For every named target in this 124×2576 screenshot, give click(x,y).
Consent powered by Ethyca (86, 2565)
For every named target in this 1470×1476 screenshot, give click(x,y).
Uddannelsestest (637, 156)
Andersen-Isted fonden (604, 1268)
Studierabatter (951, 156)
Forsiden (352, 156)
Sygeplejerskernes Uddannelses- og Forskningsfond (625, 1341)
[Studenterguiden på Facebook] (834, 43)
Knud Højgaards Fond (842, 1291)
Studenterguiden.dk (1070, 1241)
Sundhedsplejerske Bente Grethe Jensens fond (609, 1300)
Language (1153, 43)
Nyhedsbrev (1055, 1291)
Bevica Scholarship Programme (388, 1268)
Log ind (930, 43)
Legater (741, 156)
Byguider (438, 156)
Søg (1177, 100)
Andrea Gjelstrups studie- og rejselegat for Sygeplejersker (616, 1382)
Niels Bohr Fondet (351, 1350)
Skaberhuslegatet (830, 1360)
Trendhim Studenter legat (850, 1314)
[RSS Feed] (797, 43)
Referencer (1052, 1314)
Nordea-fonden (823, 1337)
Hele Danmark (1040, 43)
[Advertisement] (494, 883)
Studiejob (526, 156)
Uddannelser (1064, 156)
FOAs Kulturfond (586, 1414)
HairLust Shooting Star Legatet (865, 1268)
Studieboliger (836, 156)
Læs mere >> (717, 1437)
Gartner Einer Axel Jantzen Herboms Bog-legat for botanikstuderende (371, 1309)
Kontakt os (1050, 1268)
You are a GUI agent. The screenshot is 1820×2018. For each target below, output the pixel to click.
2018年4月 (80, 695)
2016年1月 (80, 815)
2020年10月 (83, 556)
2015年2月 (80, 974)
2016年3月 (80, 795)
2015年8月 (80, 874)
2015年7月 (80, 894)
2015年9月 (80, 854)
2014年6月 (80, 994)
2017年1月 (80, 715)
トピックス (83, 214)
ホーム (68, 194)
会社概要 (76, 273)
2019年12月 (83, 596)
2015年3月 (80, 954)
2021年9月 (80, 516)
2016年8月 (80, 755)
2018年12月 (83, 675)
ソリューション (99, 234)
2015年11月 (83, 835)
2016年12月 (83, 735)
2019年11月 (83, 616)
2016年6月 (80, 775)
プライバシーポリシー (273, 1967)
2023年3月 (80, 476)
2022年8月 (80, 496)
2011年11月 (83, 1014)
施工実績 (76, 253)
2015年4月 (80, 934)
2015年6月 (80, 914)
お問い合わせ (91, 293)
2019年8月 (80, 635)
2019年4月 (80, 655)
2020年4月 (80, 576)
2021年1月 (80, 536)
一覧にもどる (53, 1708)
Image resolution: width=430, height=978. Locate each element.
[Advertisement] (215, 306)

# [Exercise objective]
Check the data for the word "this" and pull out the lines that have it.

# [Reply]
For every named target in this 124×2576 screenshot, give click(x,y).
For every named target in this 1470×1476 screenshot, give click(x,y).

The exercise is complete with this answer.